In 16th Century Scotland, the clans are in a state of relative peace, but the younger sons of the Strathyre clan are still expected to serve two years of military service. Mackie isn’t a keen soldier, but his duties have been made more bearable by highly pleasurable encounters with his fellow conscripts. With their green kilts hoisted round their hips, the men find ways of staying warm in the inhospitable Scottish climate.
Mackie’s least favorite task is lookout duty in the woods outside the chieftain’s castle, where he’s unexpectedly forced into action when he spies an intruder among the trees. As a result of the incident, he’s assigned to accompany the chieftain’s eldest son Alexander to his uncle’s castle in Braelen. The trip should be short and uneventful, but when disaster strikes, Mackie’s strength and bravery are put to the test. He soon finds himself in an even more risky situation, as it becomes clear that Alexander wants more from Mackie than simply his protection.
1 What is a food that you love?
I’m afraid it has to be cake – of any kind – although chocolate cake would have to be my favourite. A bit predictable, I know, but sometimes it’s the only thing that hits the spot. We have, however, just discovered a wonderful new bakery which does the most amazing ciabatta bread. A chunk of that with a little olive oil is gastronomic heaven.
2 Who are some other authors that you love to read?
My favourite author is Edmund White, whose books are the literary equivalent of the perfect piece of chocolate cake – something to savour and take your time over. I love the way he combines intellect with anecdotes, wandering off into philosophical musings then returning to a beautifully written sex scene. I particularly enjoy his semi-autobiographical works, which can be truly heartbreaking. The other authors on my bookshelf include David Leavitt, Alan Hollinghurst and Patrick Gale. I love Stephen Fry’s novels too. They’re such good fun – I do hope he writes some more!

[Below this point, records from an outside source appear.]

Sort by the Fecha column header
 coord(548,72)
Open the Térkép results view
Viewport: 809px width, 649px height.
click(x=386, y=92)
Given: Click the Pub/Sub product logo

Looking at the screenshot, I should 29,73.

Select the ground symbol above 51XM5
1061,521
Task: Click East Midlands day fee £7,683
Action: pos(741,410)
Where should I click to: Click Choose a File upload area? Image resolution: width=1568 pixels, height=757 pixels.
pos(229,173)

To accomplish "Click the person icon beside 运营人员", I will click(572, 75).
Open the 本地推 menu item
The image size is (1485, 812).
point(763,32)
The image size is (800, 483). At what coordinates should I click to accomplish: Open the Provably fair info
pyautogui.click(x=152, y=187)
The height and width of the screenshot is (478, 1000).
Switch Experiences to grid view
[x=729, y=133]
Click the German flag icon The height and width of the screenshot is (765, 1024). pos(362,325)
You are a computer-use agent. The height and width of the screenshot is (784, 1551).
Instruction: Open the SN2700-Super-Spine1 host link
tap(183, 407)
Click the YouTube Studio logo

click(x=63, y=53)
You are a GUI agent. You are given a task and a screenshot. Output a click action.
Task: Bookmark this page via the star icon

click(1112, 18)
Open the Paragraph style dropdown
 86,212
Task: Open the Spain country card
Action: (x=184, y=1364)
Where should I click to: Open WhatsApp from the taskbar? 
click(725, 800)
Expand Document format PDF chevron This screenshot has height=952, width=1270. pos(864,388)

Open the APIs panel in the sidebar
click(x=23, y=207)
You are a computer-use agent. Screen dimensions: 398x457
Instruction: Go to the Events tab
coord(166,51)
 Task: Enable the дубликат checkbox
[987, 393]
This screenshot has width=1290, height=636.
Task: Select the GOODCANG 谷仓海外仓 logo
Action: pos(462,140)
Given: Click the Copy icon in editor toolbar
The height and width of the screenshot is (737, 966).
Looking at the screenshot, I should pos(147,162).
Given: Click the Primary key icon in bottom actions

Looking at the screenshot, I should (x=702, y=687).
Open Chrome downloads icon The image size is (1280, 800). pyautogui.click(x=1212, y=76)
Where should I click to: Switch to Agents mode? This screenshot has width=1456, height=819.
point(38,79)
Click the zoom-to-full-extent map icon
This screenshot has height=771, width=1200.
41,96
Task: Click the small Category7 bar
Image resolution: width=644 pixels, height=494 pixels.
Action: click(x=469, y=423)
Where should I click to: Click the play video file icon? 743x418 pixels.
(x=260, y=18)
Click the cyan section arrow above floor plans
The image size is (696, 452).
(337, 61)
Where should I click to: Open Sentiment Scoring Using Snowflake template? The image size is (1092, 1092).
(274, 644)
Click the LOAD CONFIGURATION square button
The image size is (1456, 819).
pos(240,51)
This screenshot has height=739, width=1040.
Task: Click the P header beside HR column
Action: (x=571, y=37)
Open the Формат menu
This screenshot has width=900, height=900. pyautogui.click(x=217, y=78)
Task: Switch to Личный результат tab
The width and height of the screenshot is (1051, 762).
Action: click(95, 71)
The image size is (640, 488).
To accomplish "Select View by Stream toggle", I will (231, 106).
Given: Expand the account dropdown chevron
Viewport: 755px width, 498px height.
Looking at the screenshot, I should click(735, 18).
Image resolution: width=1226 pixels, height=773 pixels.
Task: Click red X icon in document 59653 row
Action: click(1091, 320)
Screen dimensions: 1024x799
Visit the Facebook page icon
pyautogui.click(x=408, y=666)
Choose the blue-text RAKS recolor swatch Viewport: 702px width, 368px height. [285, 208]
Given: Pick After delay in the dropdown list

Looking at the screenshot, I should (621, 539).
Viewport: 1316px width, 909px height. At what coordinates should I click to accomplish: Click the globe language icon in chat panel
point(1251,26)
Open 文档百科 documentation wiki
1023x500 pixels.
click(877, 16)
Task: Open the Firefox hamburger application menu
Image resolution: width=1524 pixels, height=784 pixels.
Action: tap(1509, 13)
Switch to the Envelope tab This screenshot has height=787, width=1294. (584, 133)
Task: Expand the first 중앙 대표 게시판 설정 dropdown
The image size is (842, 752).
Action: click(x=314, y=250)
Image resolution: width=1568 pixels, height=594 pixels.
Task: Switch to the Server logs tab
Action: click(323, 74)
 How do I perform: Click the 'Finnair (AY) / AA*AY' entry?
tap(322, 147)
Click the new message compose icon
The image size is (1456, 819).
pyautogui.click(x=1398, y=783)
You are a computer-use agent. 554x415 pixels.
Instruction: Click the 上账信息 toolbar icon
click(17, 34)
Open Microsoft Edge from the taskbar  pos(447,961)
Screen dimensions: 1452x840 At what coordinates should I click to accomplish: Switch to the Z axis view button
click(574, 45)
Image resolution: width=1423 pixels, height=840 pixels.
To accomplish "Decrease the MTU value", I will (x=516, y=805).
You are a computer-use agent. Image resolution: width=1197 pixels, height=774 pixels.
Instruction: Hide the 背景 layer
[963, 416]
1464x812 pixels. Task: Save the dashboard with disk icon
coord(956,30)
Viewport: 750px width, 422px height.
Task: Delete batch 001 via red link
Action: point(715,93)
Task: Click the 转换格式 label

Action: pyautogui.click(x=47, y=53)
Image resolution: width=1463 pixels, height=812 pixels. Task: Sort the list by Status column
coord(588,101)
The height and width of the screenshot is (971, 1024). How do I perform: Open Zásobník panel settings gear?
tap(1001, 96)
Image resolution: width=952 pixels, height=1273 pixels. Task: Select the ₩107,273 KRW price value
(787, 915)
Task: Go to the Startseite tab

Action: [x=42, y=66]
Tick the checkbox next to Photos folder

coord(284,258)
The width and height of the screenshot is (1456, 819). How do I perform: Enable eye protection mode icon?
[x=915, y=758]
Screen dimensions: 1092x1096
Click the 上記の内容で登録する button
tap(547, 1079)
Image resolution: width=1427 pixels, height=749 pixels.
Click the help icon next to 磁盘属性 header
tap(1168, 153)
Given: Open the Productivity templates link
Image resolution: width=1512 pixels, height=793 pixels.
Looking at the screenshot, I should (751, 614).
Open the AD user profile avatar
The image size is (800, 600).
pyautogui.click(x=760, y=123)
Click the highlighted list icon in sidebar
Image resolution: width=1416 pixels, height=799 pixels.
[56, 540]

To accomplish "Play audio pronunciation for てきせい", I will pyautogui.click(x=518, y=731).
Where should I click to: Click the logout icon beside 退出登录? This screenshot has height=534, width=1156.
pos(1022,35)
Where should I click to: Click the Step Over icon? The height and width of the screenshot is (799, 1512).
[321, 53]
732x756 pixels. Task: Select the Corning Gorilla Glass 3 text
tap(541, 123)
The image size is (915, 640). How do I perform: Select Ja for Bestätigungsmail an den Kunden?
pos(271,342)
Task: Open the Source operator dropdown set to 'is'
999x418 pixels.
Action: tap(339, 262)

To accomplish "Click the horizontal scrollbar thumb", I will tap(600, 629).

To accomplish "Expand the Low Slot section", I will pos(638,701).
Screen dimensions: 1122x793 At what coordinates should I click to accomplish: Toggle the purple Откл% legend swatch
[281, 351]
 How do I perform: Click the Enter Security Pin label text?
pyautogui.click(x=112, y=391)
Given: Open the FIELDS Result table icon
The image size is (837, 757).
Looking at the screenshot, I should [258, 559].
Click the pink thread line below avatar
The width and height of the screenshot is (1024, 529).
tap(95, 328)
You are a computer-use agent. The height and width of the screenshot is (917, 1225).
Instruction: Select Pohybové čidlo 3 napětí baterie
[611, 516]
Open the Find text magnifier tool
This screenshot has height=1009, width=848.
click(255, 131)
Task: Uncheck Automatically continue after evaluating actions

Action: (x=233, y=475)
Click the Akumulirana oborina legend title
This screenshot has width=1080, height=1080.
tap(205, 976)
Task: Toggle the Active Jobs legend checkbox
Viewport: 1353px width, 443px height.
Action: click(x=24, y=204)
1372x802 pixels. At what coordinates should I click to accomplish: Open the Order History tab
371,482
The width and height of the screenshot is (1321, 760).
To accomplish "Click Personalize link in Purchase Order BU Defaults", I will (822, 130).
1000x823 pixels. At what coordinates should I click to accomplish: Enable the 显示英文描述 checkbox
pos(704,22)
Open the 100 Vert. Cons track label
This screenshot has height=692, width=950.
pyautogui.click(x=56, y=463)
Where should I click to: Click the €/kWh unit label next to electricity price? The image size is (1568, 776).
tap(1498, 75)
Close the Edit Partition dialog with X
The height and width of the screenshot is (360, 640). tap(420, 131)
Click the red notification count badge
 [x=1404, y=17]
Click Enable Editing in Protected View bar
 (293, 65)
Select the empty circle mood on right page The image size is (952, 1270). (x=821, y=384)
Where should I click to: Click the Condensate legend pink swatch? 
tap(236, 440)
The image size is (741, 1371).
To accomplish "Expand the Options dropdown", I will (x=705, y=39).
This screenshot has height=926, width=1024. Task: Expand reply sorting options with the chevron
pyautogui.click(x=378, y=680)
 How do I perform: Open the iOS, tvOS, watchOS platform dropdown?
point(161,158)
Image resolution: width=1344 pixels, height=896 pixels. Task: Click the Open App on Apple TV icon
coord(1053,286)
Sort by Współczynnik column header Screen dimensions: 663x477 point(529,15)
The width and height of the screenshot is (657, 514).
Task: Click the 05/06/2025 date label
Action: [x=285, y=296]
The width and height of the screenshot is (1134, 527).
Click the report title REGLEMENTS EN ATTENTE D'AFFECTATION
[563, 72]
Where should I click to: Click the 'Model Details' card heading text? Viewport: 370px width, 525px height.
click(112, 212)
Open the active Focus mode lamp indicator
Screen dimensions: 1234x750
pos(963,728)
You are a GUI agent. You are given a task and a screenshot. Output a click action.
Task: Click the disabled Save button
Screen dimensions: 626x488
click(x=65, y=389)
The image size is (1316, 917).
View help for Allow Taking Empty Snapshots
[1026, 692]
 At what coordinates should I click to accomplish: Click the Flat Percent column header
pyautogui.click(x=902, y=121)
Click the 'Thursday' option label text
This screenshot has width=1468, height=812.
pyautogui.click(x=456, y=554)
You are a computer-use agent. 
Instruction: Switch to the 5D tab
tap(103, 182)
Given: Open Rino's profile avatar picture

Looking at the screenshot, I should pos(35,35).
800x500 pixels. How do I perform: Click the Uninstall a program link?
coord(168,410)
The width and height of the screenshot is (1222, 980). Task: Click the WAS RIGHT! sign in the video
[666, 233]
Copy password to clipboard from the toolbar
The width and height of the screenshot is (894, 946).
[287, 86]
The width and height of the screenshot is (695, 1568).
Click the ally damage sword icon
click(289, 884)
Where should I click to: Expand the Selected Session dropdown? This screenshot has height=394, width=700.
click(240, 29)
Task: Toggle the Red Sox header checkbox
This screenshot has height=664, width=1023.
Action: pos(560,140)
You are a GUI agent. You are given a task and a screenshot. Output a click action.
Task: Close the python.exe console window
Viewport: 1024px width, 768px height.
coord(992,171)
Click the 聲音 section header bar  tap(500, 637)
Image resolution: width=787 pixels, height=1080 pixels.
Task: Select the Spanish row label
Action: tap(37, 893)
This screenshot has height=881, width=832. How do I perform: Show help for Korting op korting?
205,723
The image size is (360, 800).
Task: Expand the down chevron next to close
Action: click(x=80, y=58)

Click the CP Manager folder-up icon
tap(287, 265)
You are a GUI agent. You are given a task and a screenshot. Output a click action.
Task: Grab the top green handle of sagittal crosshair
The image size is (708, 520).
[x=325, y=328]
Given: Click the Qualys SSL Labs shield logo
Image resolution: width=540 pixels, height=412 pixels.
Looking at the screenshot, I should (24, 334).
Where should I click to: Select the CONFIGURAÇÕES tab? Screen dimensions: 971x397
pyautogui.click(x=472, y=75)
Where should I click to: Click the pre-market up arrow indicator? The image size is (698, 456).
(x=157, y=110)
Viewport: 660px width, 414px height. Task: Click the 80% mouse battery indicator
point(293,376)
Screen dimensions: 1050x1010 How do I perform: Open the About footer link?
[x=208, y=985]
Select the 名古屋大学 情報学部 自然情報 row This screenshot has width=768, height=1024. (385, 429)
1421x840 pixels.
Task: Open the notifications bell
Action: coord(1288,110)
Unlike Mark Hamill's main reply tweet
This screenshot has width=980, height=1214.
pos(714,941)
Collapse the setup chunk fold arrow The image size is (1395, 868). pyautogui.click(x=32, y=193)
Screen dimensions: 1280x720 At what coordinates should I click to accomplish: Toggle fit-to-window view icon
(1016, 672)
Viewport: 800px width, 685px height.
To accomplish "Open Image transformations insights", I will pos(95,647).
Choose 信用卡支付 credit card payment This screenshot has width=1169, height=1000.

3 Are you a plotter? Or do you wing it?
It varies from story to story. Sometimes I have a whole plot figured out before I start writing and other times I start off with a single scene and see where it goes. Even then, it doesn’t usually take long for the general outline to take shape, although the details may change as I write. My upcoming novel Burning Ashes, for example, started off with a specific plot about two cricketers, but then I got so involved with the characters that I wanted to delve more into their lives and find out what happened to them beyond the initial story. I’m so glad that I did, as I absolutely love the story now and am really excited about its release in October.
4 Do you revise?
Lots and lots – I’m afraid I’ll never make a fortune out of writing, as I take so long to write (and rewrite) each story. I hope I’m getting a bit quicker, but I do like to get each bit of a story just the way I want it. If someone is going to take the trouble to read my stories, I want to make sure they’re as good as they can possibly be.
5 Without spoiling us, what was your favorite part of writing this story?
I must admit, I did enjoy writing the fight scenes in To Protect the Heir. I’ve never written anything like it before and it was quite a challenge. There are so many emotions involved in a fight scene on top of the pure physicality of the situation. This made the scenes quite intense and I hope that readers enjoy them. Of course, the sex scenes were great to write, too. There are no comfortable beds or plush fur rugs here. It’s far more rough and ready, with bare forest floors on cold wintry nights and danger lurking in the darkness – but there’s still plenty of romance too.
6 Describe your MCs
The main character of To Protect the Heir is Mackie, a conscripted soldier in 16th century Scotland. He has no real desire to be a soldier, but he risks his life for his clansmen on more than one occasion. He’s physically impressive, funny, intelligent and incredibly brave – the kind of character I think readers will fall for.
Alexander is the other main character in the story. He’s the chieftain’s son and starts off as a slightly shy young man. He treats Mackie and his colleagues with respect, but he’s been brought up in a life of luxury in the castle. He gives the impression of being a bit on the soft side, but he’s soon forced to grow up as the plot unfolds. He also happens to be very handsome – and did I mention he looks fabulous in a kilt?
7 If your MC could have 1 superpower, what would it be and why?
I think Mackie would like the proverbial ‘eyes in the back of his head’. He’d save himself a lot of trouble if he could see all around him all of the time – but then it wouldn’t be quite such an exciting story!
H. Lewis-Foster has worked with books, in one form or another, since leaving university. As an avid reader of gay fiction, she decided to have a go at writing herself, and is now the proud author of several short stories and her upcoming debut novel.
H. has lived in various parts of the UK and has recently moved to the north of England. She’s enjoying city life, especially the theatres and cinemas, and also likes visiting the beautiful villages in the surrounding countryside. In her spare time, H. loves cooking and also discovering the many fabulous local food shops. She tries not to watch too much television, but is a big fan of Downton Abbey. She also loves listening to Test Match Special while she’s writing (where they spend far more time talking about cakes than cricket!)